■ **TEXT SEGMENT**
%%

‘Tis the season for exams, commencements, and a renewed focus on the future. But when it comes to dealing in the marketplace, everyone has the potential to be a value-dictorian. Before spending your hard-earned money, ask questions, do your homework, and speak up.
The Federal Trade Commission, the nation’s consumer protection agency, suggests that students and grads tap into these 10 tips:
- Keep your personal information to yourself. In the past five years, millions of Americans have been victims of identity theft, including many students. Protect your passwords, guard your credit card number, shred sensitive paperwork, and don’t leave your mail where it might tempt a potential identity thief.
- Socialize safely online. When using social networking sites, keep your business your business. Update your privacy settings to restrict access to people you trust. Post only information you’re comfortable with the whole world knowing, because once it’s posted, you can’t take it back. Nobody wants to be known as the TMI type, so don’t post your Social Security number or financial information. And use caution when sharing details about where you work, where you hang out, and what’s going on with you and your friends.
- Consider the National Do Not Call Registry. As hard as it may be for your parents to believe, there may be times when you don’t want to be on the phone — especially when the caller is a stranger trying to sell you something. Visit donotcall.gov and register your phone number with the National Do Not Call Registry.
- Stay away from “guarantees” of scholarships. Reputable groups don’t charge for information about scholarships. Steer clear of anyone “guaranteeing” you financial aid for college or vocational school — especially if they insist you pay them for the information first.
- Don’t buy bogus weight loss products. Good health isn’t about a number on a scale. It’s about cultivating a positive attitude, enjoying a variety of foods, and staying fit and active. Take a pass on any product that promises easy or effortless weight loss; instead, focus on healthy habits that will last a lifetime.

%%

■ **DATA EXCERPT**
%%

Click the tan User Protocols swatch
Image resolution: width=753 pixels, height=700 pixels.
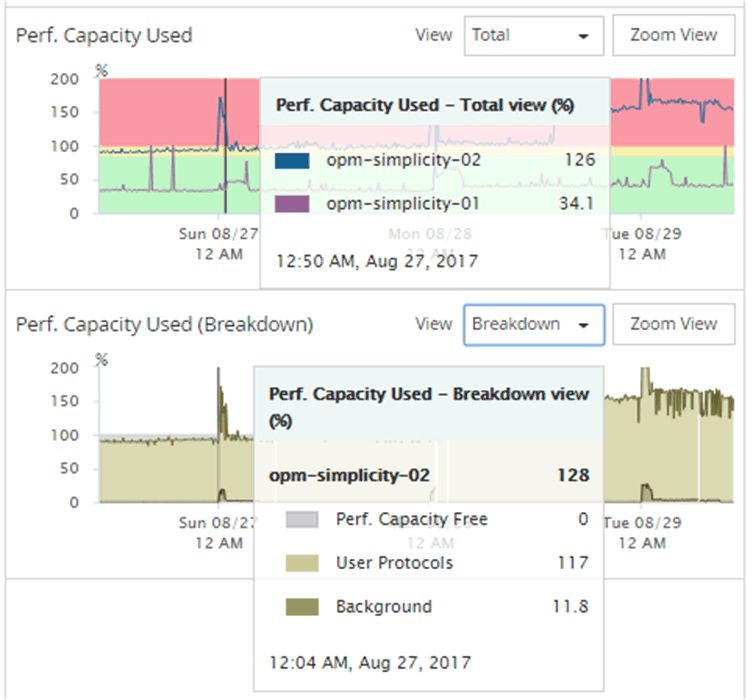[302, 563]
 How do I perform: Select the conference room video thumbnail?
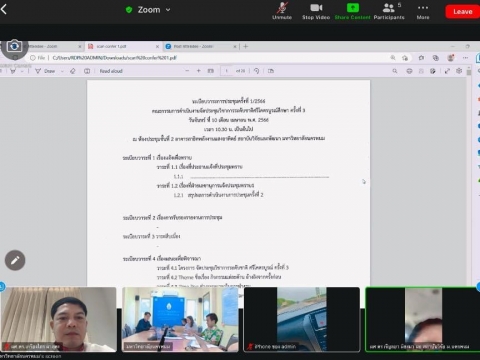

%%

■ **TRY IT**
Using the consumer tips for students and grads, decide whether each statement agrees with the text, answering yes or no and quoting the words that settle it: (a) Reputable groups charge a fee for scholarship information. (b) Readers are told to register their phone number through donotcall.gov. (c) Good health is described as being about a number on a scale. Rely only on the text, not on the data.

■ **TASK OUTPUT**
(a) No: "Reputable groups don’t charge for information about scholarships."
(b) Yes: "Visit donotcall.gov and register your phone number with the National Do Not Call Registry."
(c) No: "Good health isn’t about a number on a scale."